Question écrite n° 09474 de M. Michel Le Scouarnec (Morbihan - CRC)

publiée dans le JO Sénat du 28/11/2013 - page 3417

M. Michel Le Scouarnec attire l'attention de M. le ministre de l'écologie, du développement durable et de l'énergie sur le potentiel hydroélectrique des moulins. En effet, ce dernier serait estimé pour les moulins à eau bretons à 3 MW à court terme et 42 MW à moyen terme. Il est supérieur à celui des hydroliennes pour lesquelles les estimations tablent sur 10 MW à l'horizon 2020. Il est également très proche de celui de la filière bois. Or, cette capacité de production d'énergie n'aurait pas été prise en compte dans le schéma régional climat air énergie, SRCAE. Il est regrettable que ce potentiel énergétique d'avenir ne puisse pas être considéré par le SRCAE, du fait des contraintes résultant de la réglementation sur la continuité énergétique. Les moulins à eaux bretons possèderaient des installations capables de produire une énergie pérenne, économique et compatible avec la vie piscicole. Pour preuve, l'éolien aurait un rendement annuel maximum de 2 000 heures alors que celui du moulin à eau serait de 5 000 heures. L'élaboration du plan de transition énergétique pour la région Bretagne comme sur l'ensemble de notre territoire, ne peut être exemplaire lorsqu'il omet une source de production énergétique importante. Au moment où cette région, à l'instar de notre pays, s'engage dans la voix de la transition énergétique, il lui demande les mesures qu'il compte prendre afin de considérer à sa juste valeur le potentiel énergétique d'avenir des moulins à eaux. Il aimerait connaître également les dispositions envisagées dans le cadre de la continuité écologique.

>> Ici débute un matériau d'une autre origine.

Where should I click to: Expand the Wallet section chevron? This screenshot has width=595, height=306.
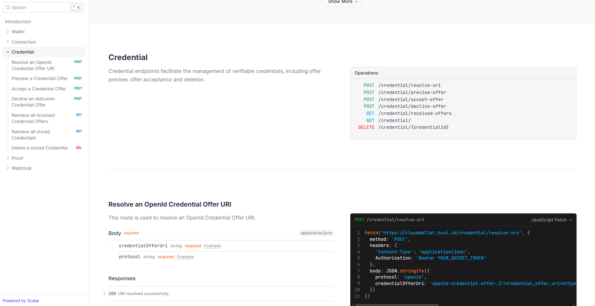tap(8, 32)
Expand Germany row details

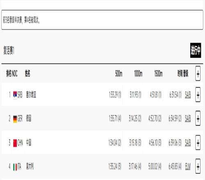(x=198, y=118)
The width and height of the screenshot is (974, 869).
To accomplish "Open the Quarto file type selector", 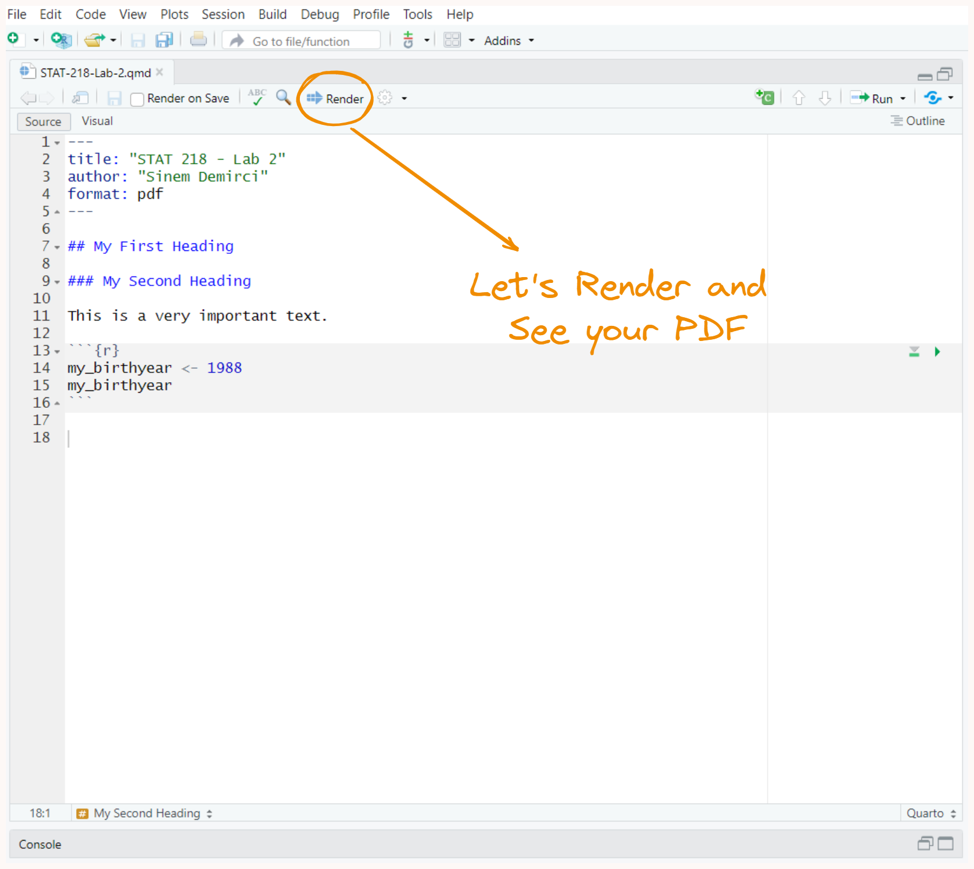I will click(x=931, y=813).
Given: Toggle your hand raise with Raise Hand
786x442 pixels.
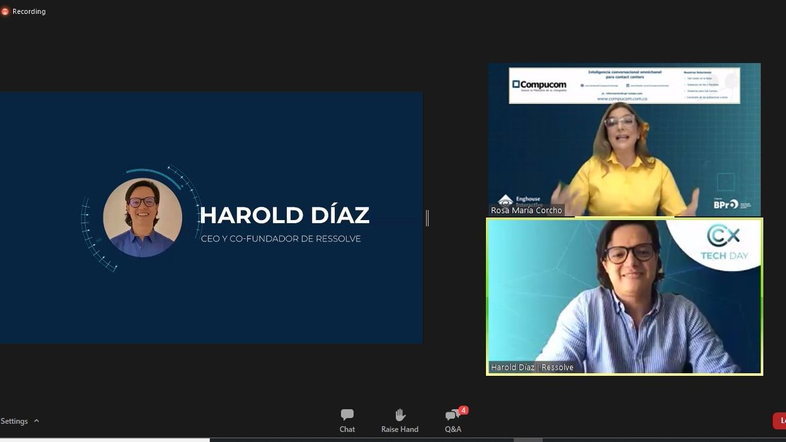Looking at the screenshot, I should pos(400,420).
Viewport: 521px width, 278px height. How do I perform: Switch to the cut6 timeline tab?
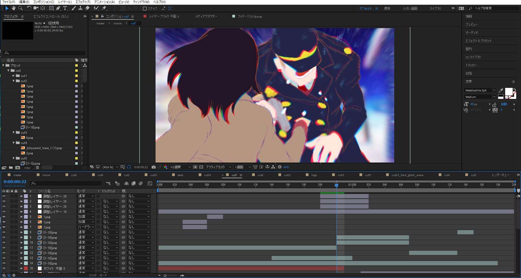coord(261,175)
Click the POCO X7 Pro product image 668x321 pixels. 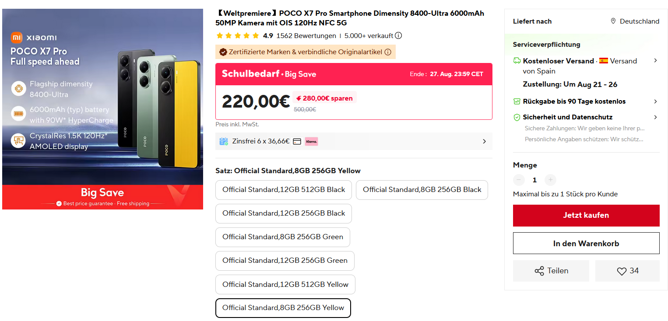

Transmise au Ministère de l'écologie, du développement durable et de l'énergie



Réponse du Ministère de l'écologie, du développement durable et de l'énergie

publiée dans le JO Sénat du 18/12/2014 - page 2809

Le développement de petites installations hydroélectriques est soutenu à travers l'éligibilité des installations de moins de 12 MW à l'obligation d'achat. Les moulins à eau réhabilités pour la production d'électricité sont explicitement cités à l'article L. 314-1 du code de l'énergie relatif à l'obligation d'achat. Le potentiel hydroélectrique des moulins est évoqué dans plusieurs schémas régionaux climat-air-énergie (SRCAE), en particulier ceux des régions Centre, Champagne-Ardennes, Île-de-France et Pays-de-la-Loire. La reconversion de moulins a bien été identifiée comme une possibilité d'élargir les sources de production hydroélectrique, mais ne permet, en général, de produire que de très faibles quantités d'électricité. Toutefois, l'absence de rentabilité économique, associée aux enjeux importants de restauration des milieux aquatiques, rend difficile la conversion des anciens moulins. De manière plus générale, le développement de centrales micro-hydroélectriques, sur des seuils existants et qui n'ont pas vocation à être supprimés pour des raisons de continuité écologique ou hydrosédimentaire, est une des voies de développement du potentiel hydroélectrique. Le potentiel correspondant est évalué à environ 260 MW sur le territoire national, selon une étude de convergence associant l'État et les producteurs de 2013. Cette dernière a été mise en ligne sur le site internet du ministère de l'écologie, du développement durable et de l'énergie.